Ma, al di là delle responsabilità che non spetta a noi stabilire (l'atleta accusa la società che nega ogni addebito) c'è un fatto di cui tener conto di fronte a pratiche, sia pur lecite, che fanno pensare a trattamenti per polli da batteria: a te un tanto di chicchi di grano a te l'integratore, a te l'endovena,
a te la pasticca prima della gara perché non sei potuto venire nella sede del ritiro infrasettimanale dove con regolarità cronometrica gli atleti a turno vengono sottoposti alla cosiddetta "reintegrazione": punture ed endovene a go-go. "Nelle mie visite - spiega il medico sociale Stinchetti alla Procura Coni - a novembre 2008, gennaio 2009 e aprile 2009 ho prescritto vaccini
antinfluenzali, vaccini antibatterici per uso orale, complessi vitaminici di supporto (vitamina B12m B4, B1), acido folico e disintossicanti epatici (...) riguardo al Bani a gennaio un ciclo di Prefolic50 per 6 settimane (5 siringhe una per settimana), Mionevrasi per la durata di due settimane (6 siringhe suddivise due a settimana), vitamina E e C in compresse per sei-otto settimane (1 al giorno). Ad aprile ricordo di aver prescritto ancora Prefolic50, Tad 600 una fiala per due volte la settimana per circa tre settimane; vitamina B1, B6 per tre settimane (due volte la settimana). (...) Ai primi di giugno, mi sembra ma non sono sicuro di aver fatto una prescrizione simile a quella di aprile al Bani ad altri atleti, considerato che quello è il periodo di maggiore attività agonistica". Frase di per se rivelatrice: tutto è mirato non già alla cura di qualche
patologia, come dovrebbe essere, ma alla prestazione, alla necessità di accelerare recuperi e ripristinare il prima possibile le capacità atletiche spingendo in qualche modo (nelle regole in questo caso) l'organismo degli atleti. Come se recuperare rapidamente e non in via fisiologica lasciando al fisico i tempi giusti fosse una necessità impellente, manco fossimo al più
alto livello professionistico.

Tutto per cosa? Oltre alla vanagloria di dirigenti piccoli piccoli che litigano perché l'uno è seguito dai "media"

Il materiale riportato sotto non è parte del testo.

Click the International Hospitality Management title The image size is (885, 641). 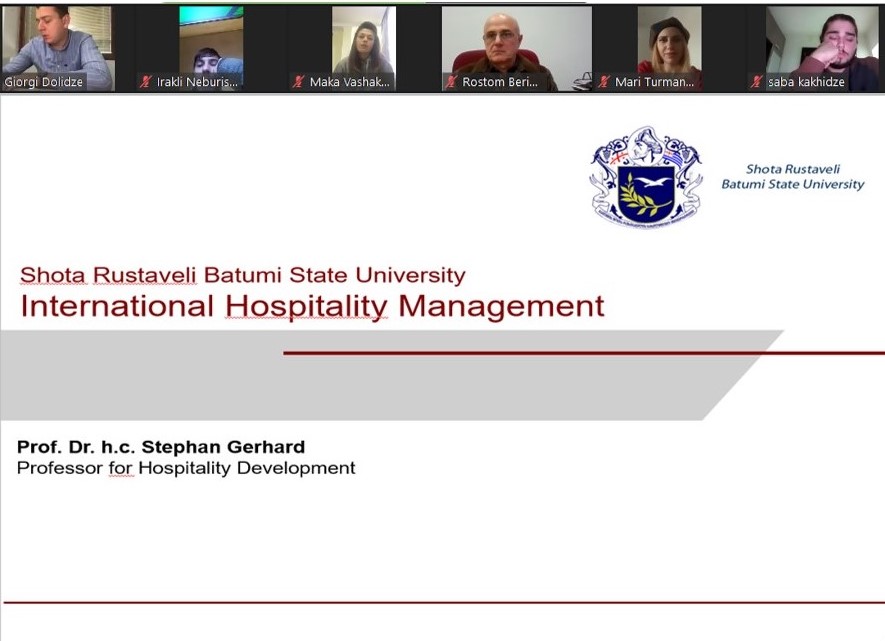pyautogui.click(x=312, y=306)
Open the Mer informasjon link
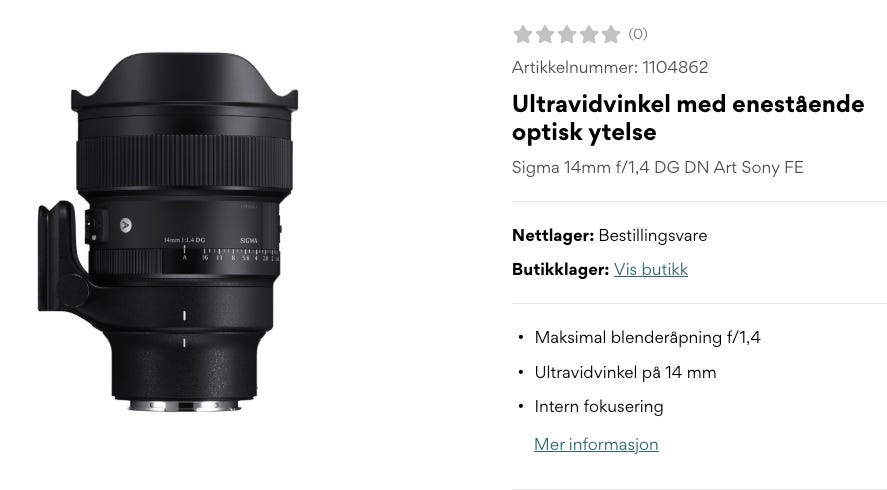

locali e l'altro no, per poter dire allo sponsor: "abbiamo centrato tot vittorie"? Facendo i calcoli si vede che quasi ogni giorno l'atleta deve assumere qualcosa o sottoporsi a qualche iniezione o pratica. La domanda viene spontanea: ma che sport è uno sport dove la farmacia pesa così tanto? Che messaggio passa ai giovani con un simile sistema che Bani stesso definisce
irrinunciabile: "Altrimenti non trovi posto né lì nè in nessun'altra squadra. Sono convinto che è così in tante se non proprio in tutte le formazioni giovanili. E' il sistema che è corrotto e ci corrompe e noi siamo
costretti ad andare dietro a queste cose altrimenti non si arriva"? E ancora: che insegnamenti possono dare ex corridori coinvolti a loro volta in vicende doping, magari rei confessi e oggi collaboratori o dirigenti di
società? Che valori si trasmettono alle categorie giovanili? Che senza l'aiuto o l'aiutino - lecito o meno che sia - non si va avanti? E cosa comporta questo clichet se non l'abitudine ad appoggiarsi a qualcosa di esterno (trattamento o farmaco che sia) nei momenti critici della vita sportiva? E cosa può portare questa consuetudine "sportiva", una volta usciti - per un motivo o per l'altro - dalla rutilante ribalta delle gare e delle vittorie, se non a far ricorso ad "aiuti" esterni che spesso si identificano con i famosi "paradisi artificiali" per dribblare la depressione? Esempi concreti e drammatici che fanno la storia triste del ciclismo attuale ce ne sono a bizzeffe. Siamo su uno scivolo molto insidioso e nessuno fa qualcosa per evitarne i rischi.